As women took the names of their men, so too were many enslaved people stuck with the names of those who claimed to own them. In writing my history book, I learned of a Southern family that had maintained better records than my own. Each newborn was listed with a name, birth date, and the name of the child’s mother. No fathers at all, because the state of enslavement, since the Virginia Slave Law of 1662, was dependent on the condition of the mother. White men could gift their names to white descendants, erasing the heritable influence of white women, and simultaneously — conveniently — absent themselves from black lineages, converting their own forced offspring into property.

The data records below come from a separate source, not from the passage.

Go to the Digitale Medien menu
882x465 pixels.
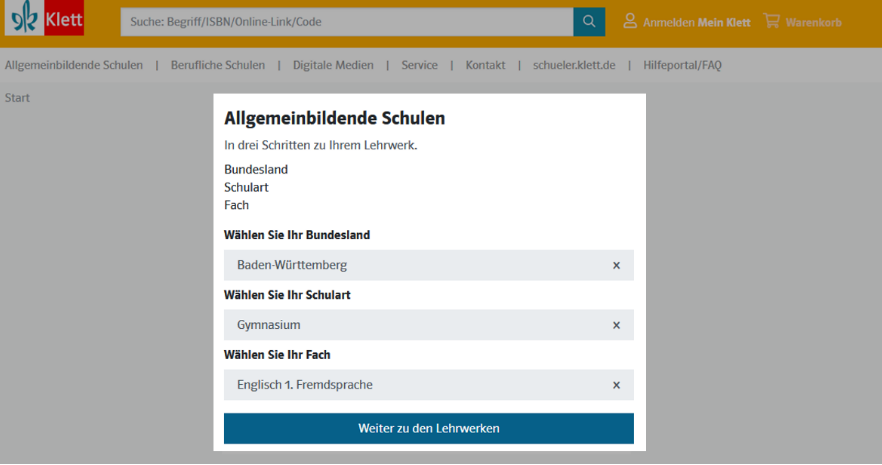[333, 65]
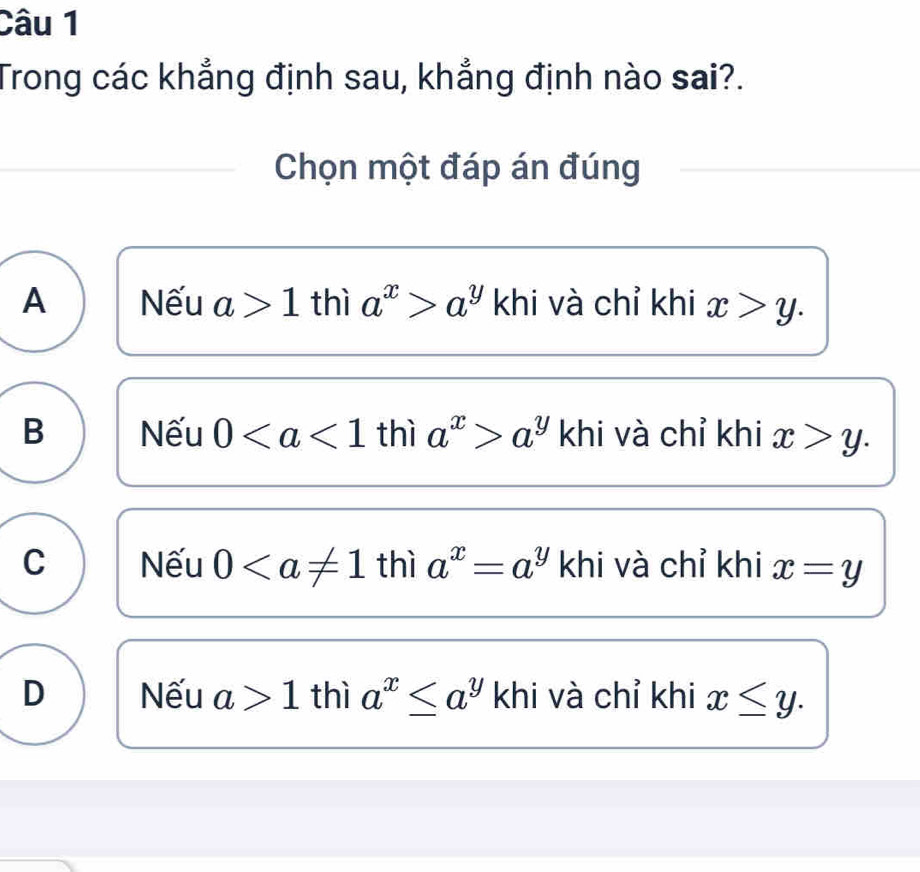
Task: Select answer circle D
Action: (x=38, y=693)
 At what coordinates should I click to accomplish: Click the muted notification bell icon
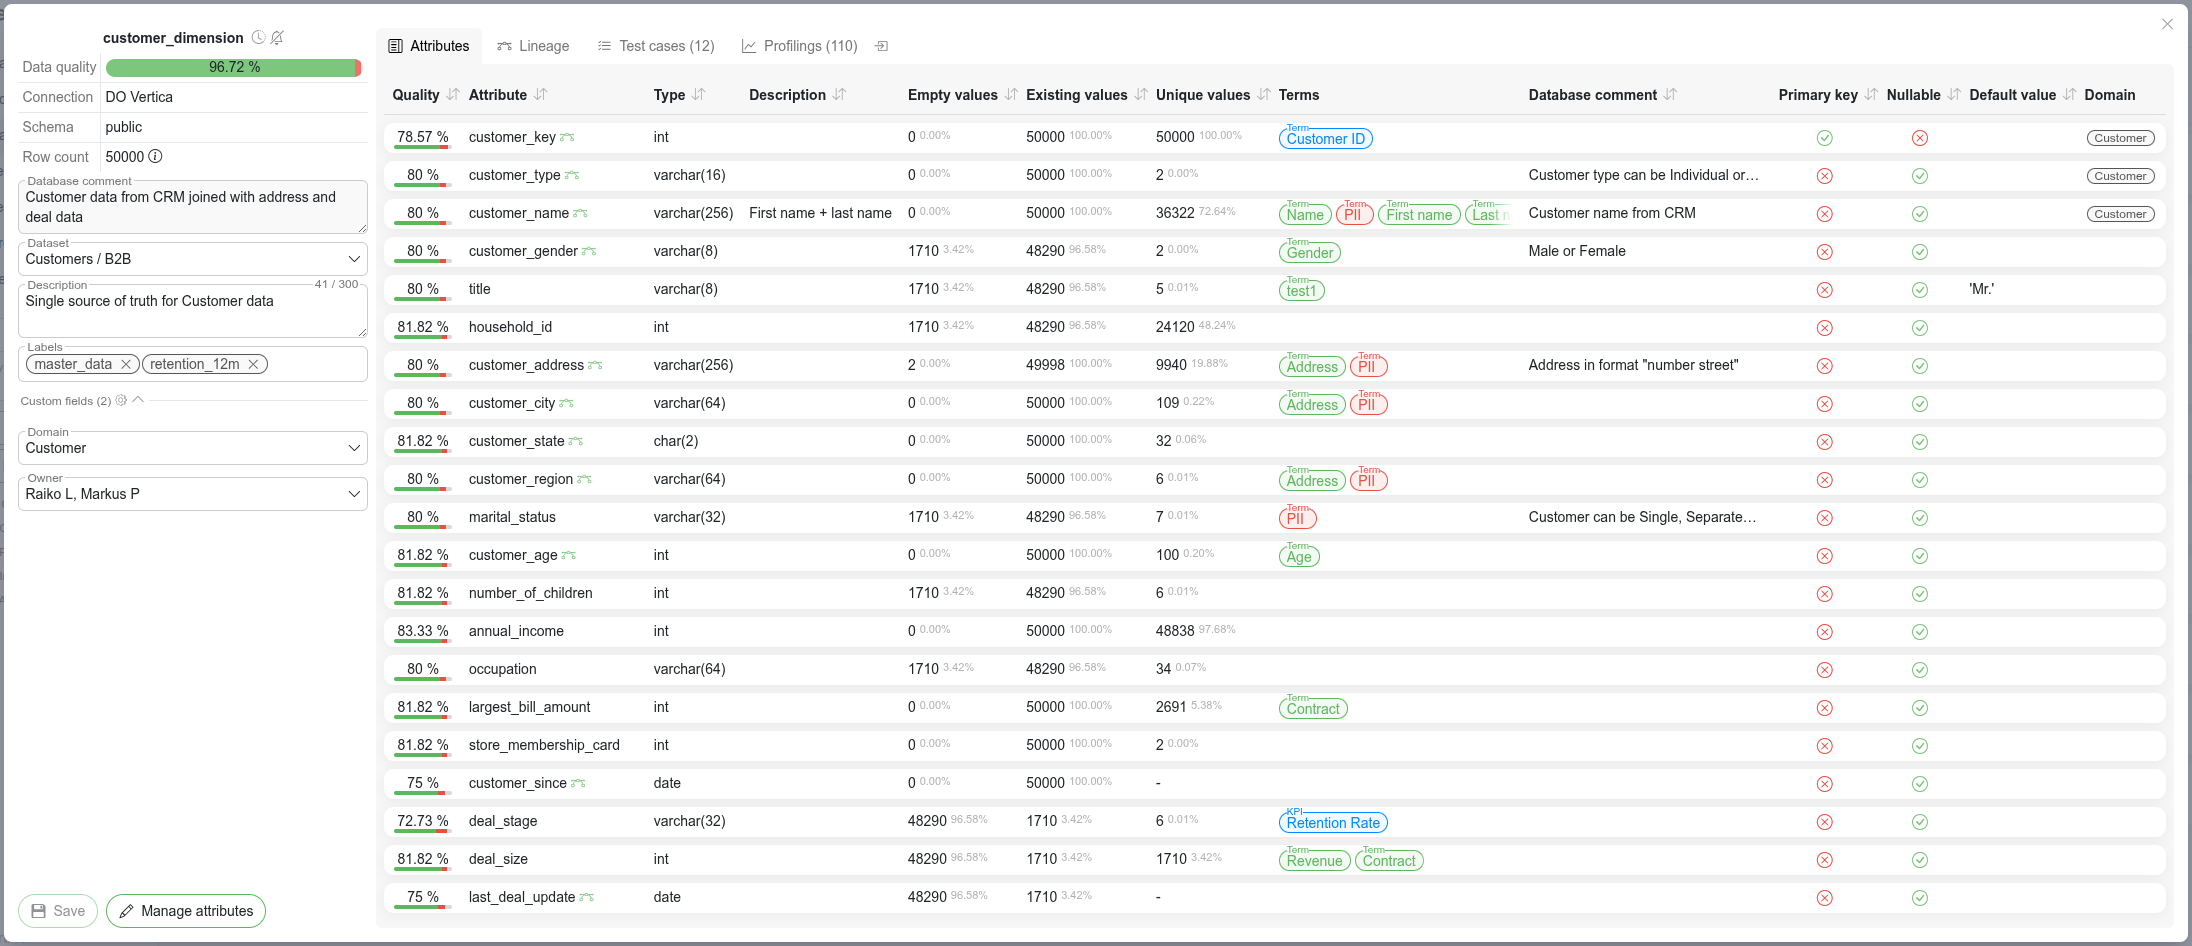click(277, 38)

As the names of black babies in that Southern family were being recorded by a white hand, a white daughter (Sarah) was taken from home by her husband. Her letters to her mother (also Sarah) are one-note: “I cant help regretting that I could not spend a few more days with my ever Dear Mother before I left you Dearst and best of Mothers. Of all the tryalls that ever Crossed me that of parting from my Dear mother has been the hardest.” When the elder Sarah died in 1818, the 37 enslaved people she counted as her personal property were sold, at least five of them mothers with young children. Thirty-seven bodies amounted to $18,535 (about $350,000 today), money which went — where? To Sarah’s one surviving son, most likely: Francis, named after his father.

But white Sarah had named her daughter Sarah, who named her daughter Sarah. And on the plantation simultaneously was a black Sarah, whose daughter Moll named her first daughter Sarah. My white great-grandmother Elise named her daughter Elise, who named her daughter Elise. There is a holding onto identity — to slim power — here.

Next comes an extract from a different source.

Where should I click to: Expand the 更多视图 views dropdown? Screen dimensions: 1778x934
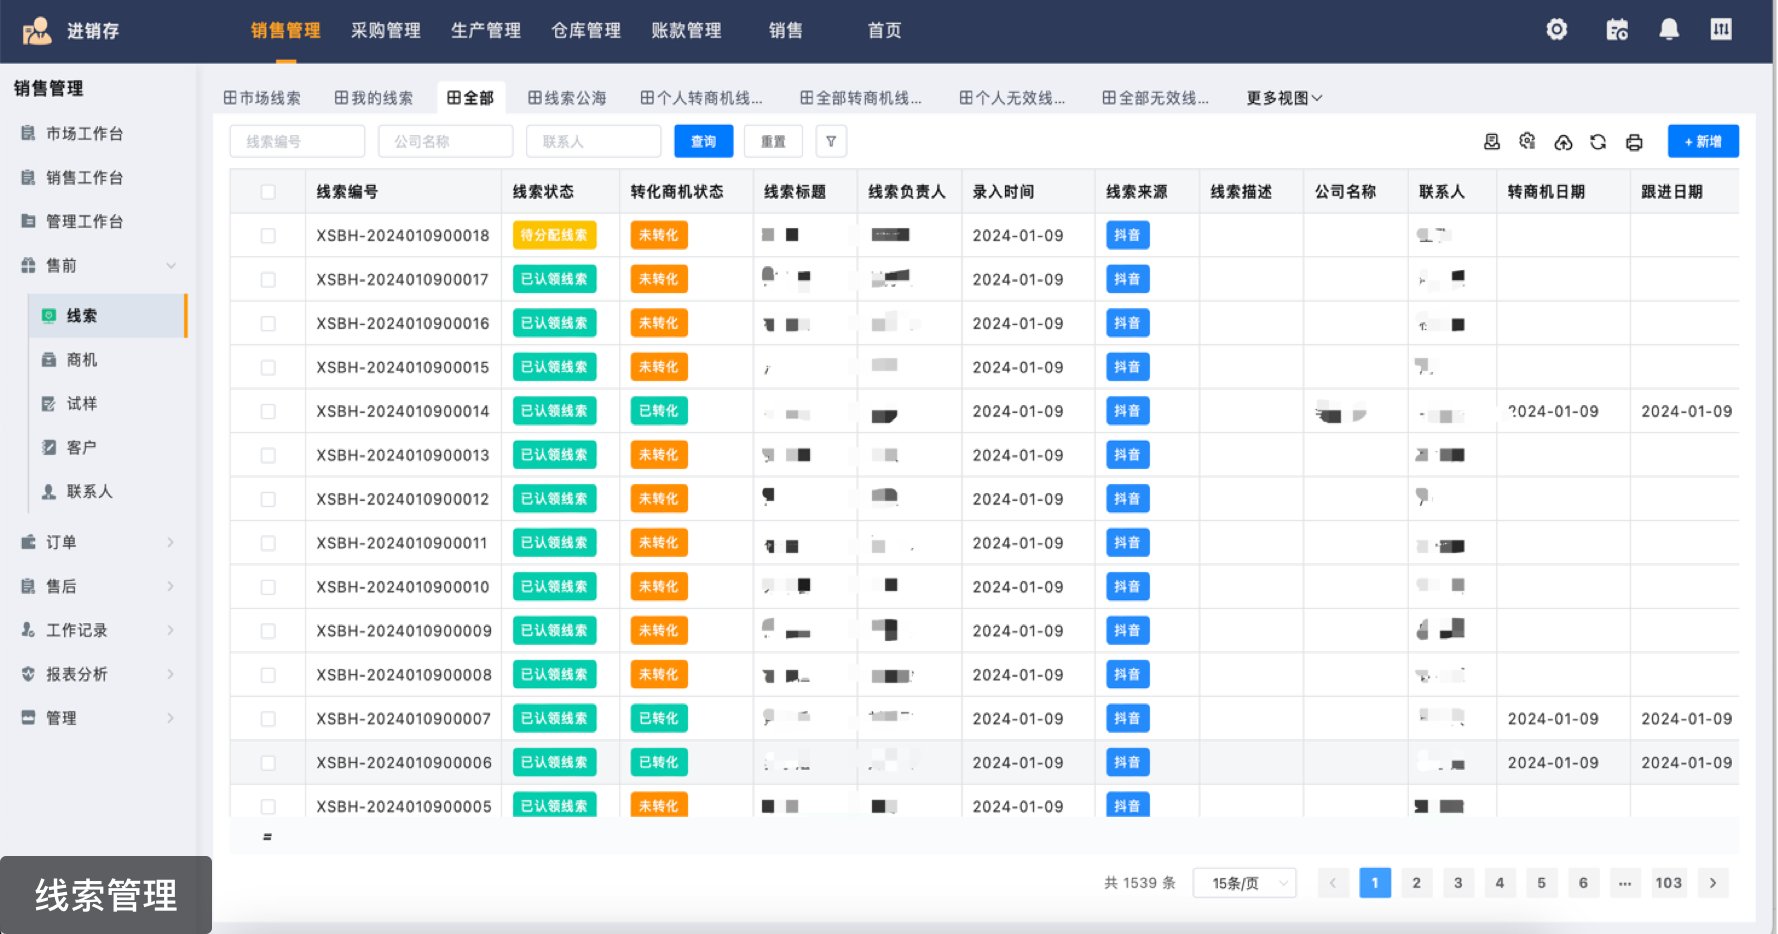(1284, 98)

Stories can live on without names, though they’re harder to find, harder to push to the front of others’ imaginations.

How do you search for a woman in the archives if her name is only Sarah? For many African Americans — whose racial identity was determined by legal status, whose legal status derived from the mother — genealogies break off mid-tree. Even in white lineages, women dangle tenuously, like leaves. How to find a simple “Sarah” in America? Sarah who raised you, who washed you, who maybe taught you letters, and how to hide, and what parts of religion to trust? To hunt for our mothers’ names in the past is to pull back the heavy curtains of property — both being propertied and being property. Names denote possession. I’m a descendant of the South Carolina Clinkscales. So too is Jimmy Carter; so too is a black woman who checked me in at a conference several years ago. I recently saw a Clinkscales pop up in the credits of I, Tonya, and I later looked him up: a young black man from Georgia. We might be kin; we might just share a white man’s name.

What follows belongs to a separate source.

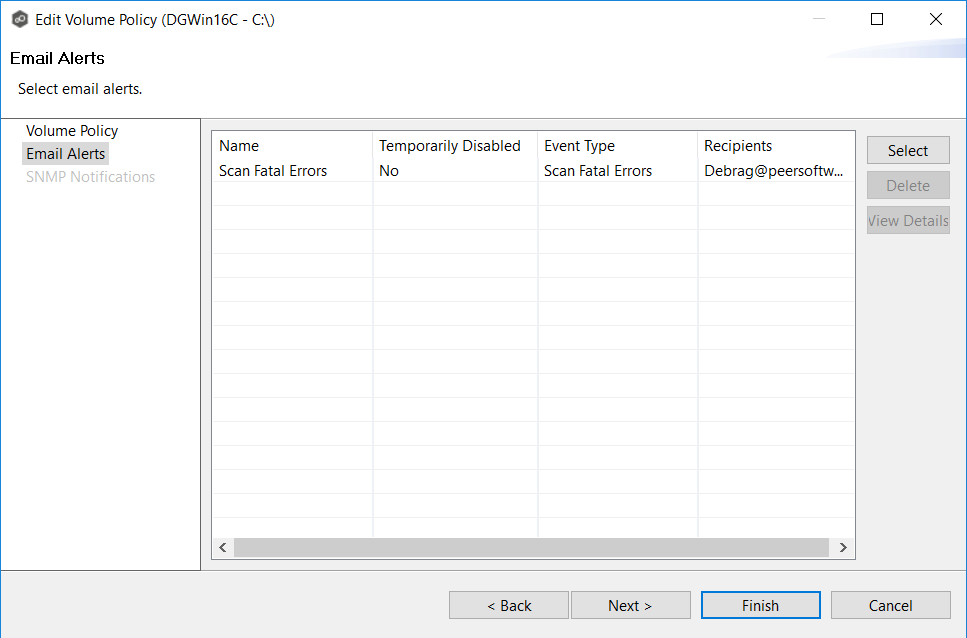Click Finish to save the policy
The width and height of the screenshot is (967, 638).
[x=760, y=605]

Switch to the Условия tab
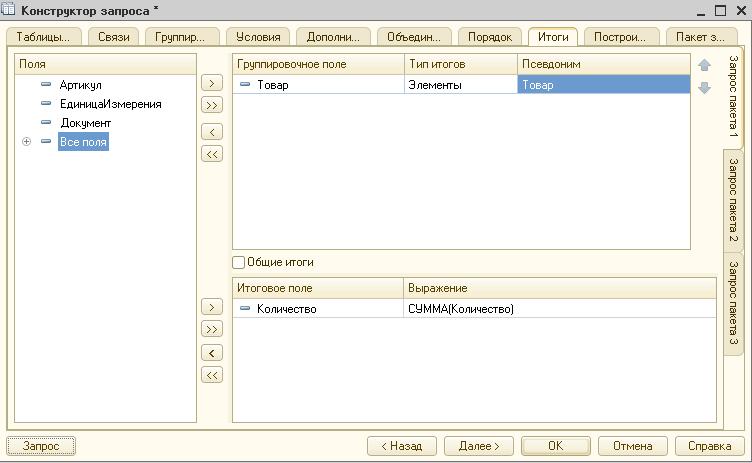(258, 37)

Naming alone doesn’t create history, as I learned in my early attempts at historical fiction. Stories can live on without names, though they’re harder to find, harder to push to the front of others’ imaginations. So I call out the dead Sarahs when I find them, I ask the living Elises for their memories. I clutch my ancestors’ objects, which I know I’m lucky to claim. I have my great-great-great-grandmother’s fork, my great-great-grandmother’s ring, my great-grandmother’s sewing table, my grandmother’s small pink compact, the powder within still smelling strongly of her. A fork, a ring, a table, a mirror. This is the moral of naming, that what has a label is remembered. If we in turn label the unknowns, will the ghosts of our mothers begin to rise?